Tres errores del Real Oviedo que hacen tres goles del Barça

El Real Oviedo estuvo muy lejos de parecer un colista durante más de una hora en el Camp Nou. Valiente, serio y sin complejos, el equipo de Guillermo Almada firmó una de sus mejores primeras partes de la temporada ante el Barça. Pero el fútbol no perdona los regalos y, menos aún, en escenarios así. Dos errores defensivos nada más volver del descanso dinamitaron todo el trabajo previo y pusieron el partido en bandeja a un Barcelona que sólo tuvo que esperar (3-0).
El ambiente previo invitaba poco al optimismo: Camp Nou, Barça obligado a ganar para recuperar el liderato y un Oviedo necesitado. Pero el equipo azul salió decidido a competir. Y lo hizo. Con presión alta, orden y personalidad, los carbayones discutieron la posesión a los de Flick y lograron algo poco habitual: incomodar al Barça en su propio estadio.
Durante la primera mitad, el Oviedo fue incluso mejor. Hassan fue un quebradero de cabeza constante por la banda, Viñas se fajó con toda la defensa azulgrana y el equipo encontró vías para llegar al área de Joan García, aunque sin el premio del gol. Escandell apenas tuvo trabajo y el Barça se mostró espeso, sin ritmo y sin profundidad. Ni Raphinha ni Lamine aparecían y Lewandowski vivía desconectado. El descanso llegó con empate y con una ovación merecida desde el millar de oviedistas desplazados.

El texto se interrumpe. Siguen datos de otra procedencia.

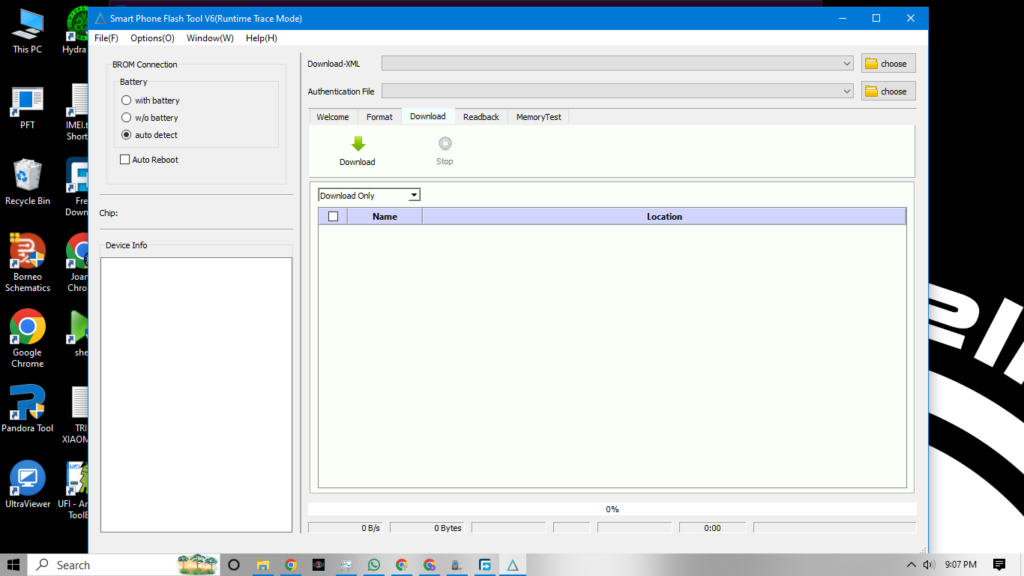Open Smart Phone Flash Tool from the taskbar
The width and height of the screenshot is (1024, 576).
tap(512, 564)
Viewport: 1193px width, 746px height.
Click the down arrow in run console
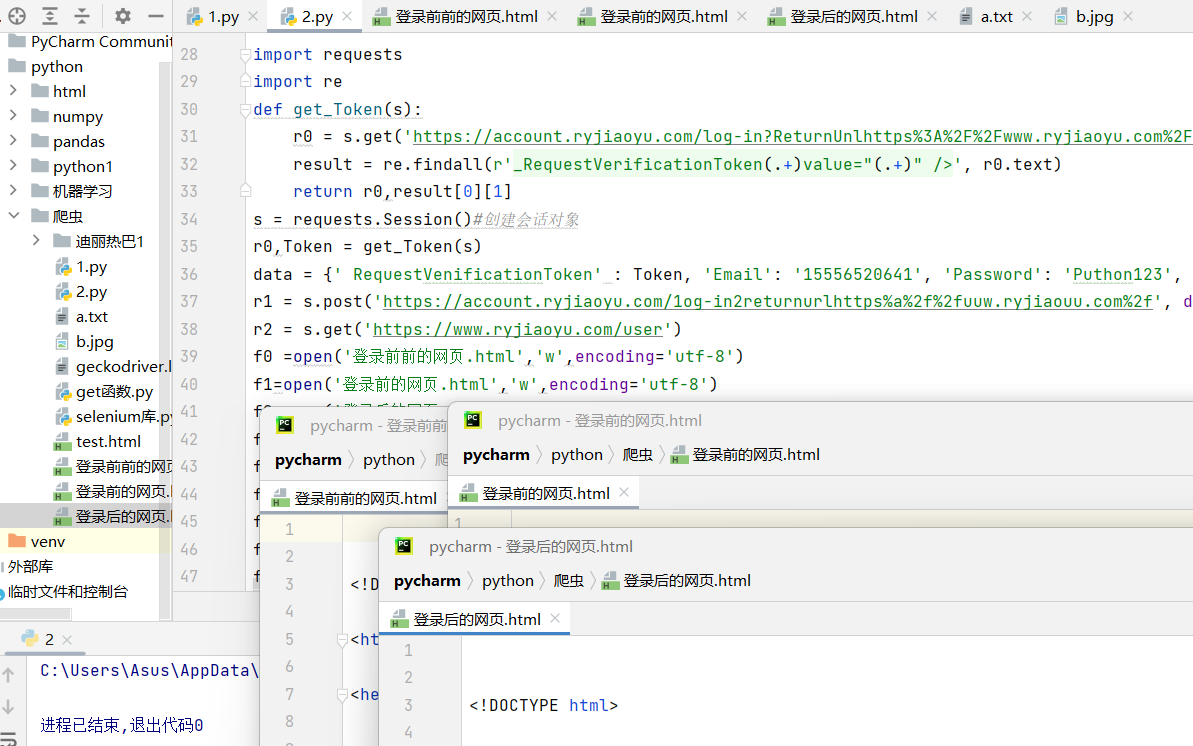pos(10,707)
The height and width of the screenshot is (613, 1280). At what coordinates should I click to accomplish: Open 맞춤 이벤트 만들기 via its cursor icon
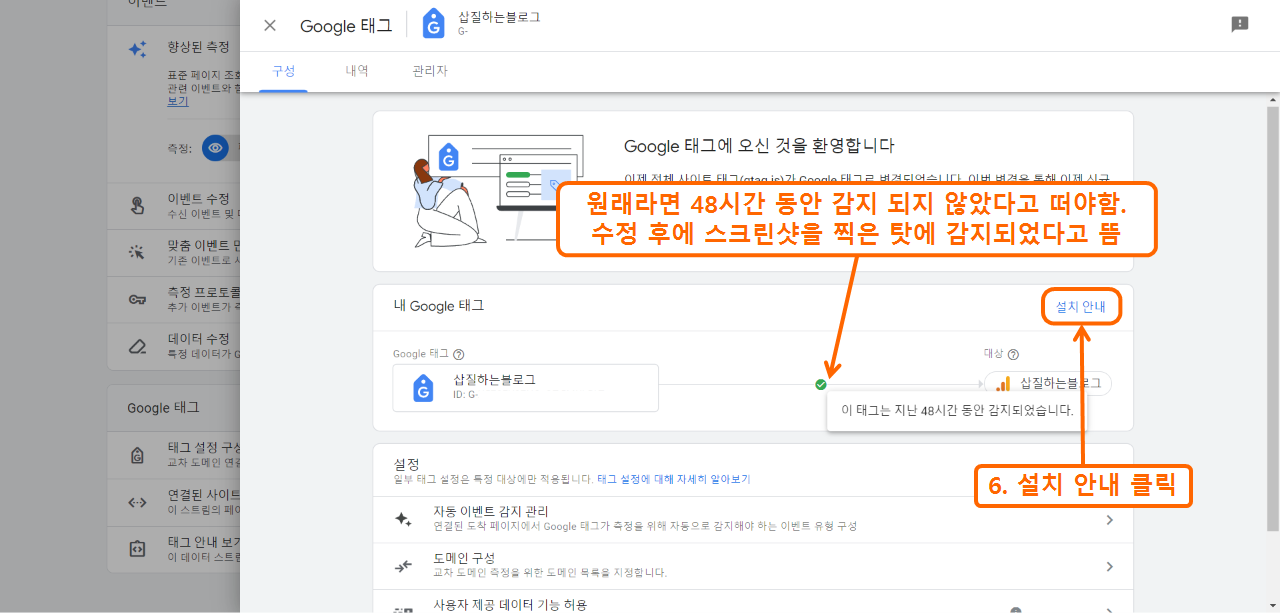[x=137, y=253]
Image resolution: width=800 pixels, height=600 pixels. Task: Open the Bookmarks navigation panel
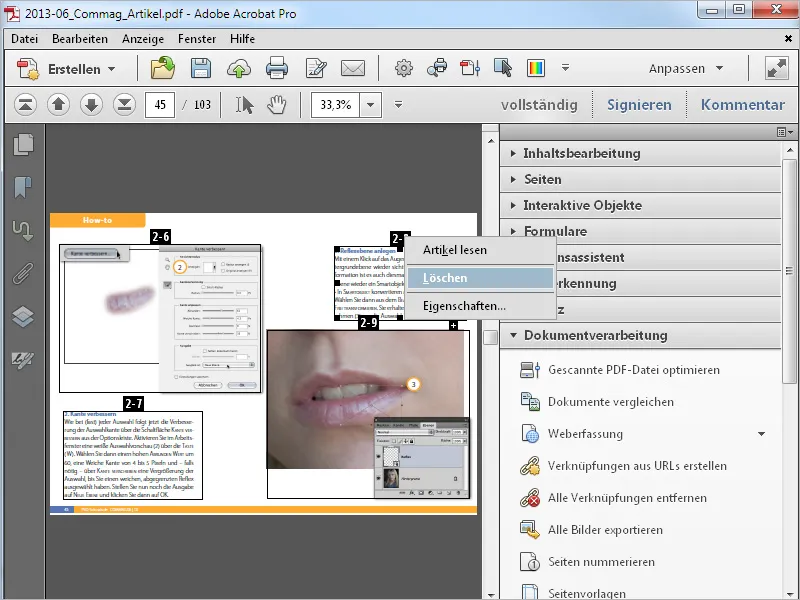click(22, 188)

Todo se torció tras la reanudación. En apenas cinco minutos, el Oviedo se pegó dos tiros en el pie. Primero, Carmo se confía en la salida de balón, Lamine presiona y Dani Olmo castiga con el 1-0. El golpe fue duro y dejó tocado al equipo. Poco después, una mala cesión de Costas hacia atrás la caza Raphinha, que define con una picada perfecta ante Escandell. Dos acciones propias, dos goles en contra. Partido roto.

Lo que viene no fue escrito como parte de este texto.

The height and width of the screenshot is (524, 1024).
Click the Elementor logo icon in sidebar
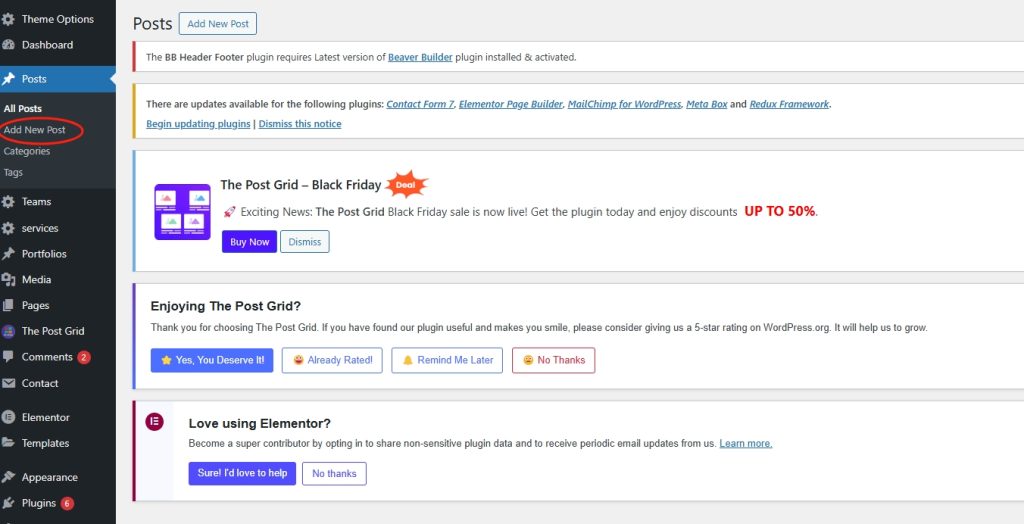(9, 417)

A partir de ahí, el Barça ya jugó con comodidad y el Oviedo acusó el mazazo. Escandell evitó algún gol más, pero el dominio local fue creciendo conforme pasaban los minutos. El tercero llegó tras otro error en la salida: Dani Olmo puso el centro y Lamine Yamal firmó un remate acrobático espectacular para cerrar la goleada.
Con el choque decidido, Almada dio entrada a Santi Cazorla, muy ovacionado en su regreso al Camp Nou, en una imagen que fue de lo poco rescatable del tramo final junto al apoyo incondicional de la afición azul. Bajo la lluvia, con cánticos de protesta y un estadio que se iba vaciando, el Oviedo asumía una derrota que duele especialmente por la forma.
Porque durante muchos minutos, el Oviedo compitió de tú a tú con el líder. Pero en el fútbol de élite, los errores se pagan caro. Y en Barcelona, aún más. La permanencia sigue lejos, a ocho puntos, y el margen de error ya es mínimo.